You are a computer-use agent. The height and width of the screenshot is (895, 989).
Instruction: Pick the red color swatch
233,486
---
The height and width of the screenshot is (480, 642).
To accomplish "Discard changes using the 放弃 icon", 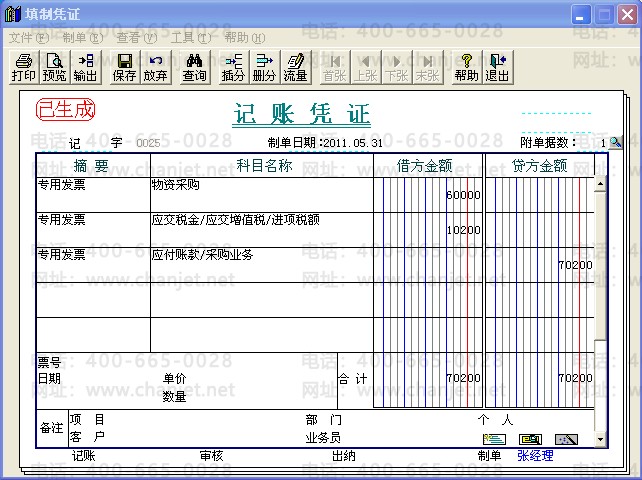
==
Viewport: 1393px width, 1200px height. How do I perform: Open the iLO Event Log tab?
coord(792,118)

**Task brief:** Give back exactly the lines of the listing above from the one that contains "The height and width of the screenshot is (480, 642)." up to and including the one that contains "changes using the", but not the pictures, and no other lines.

**Solution for this problem:**
The height and width of the screenshot is (480, 642).
To accomplish "Discard changes using the 放弃 icon", 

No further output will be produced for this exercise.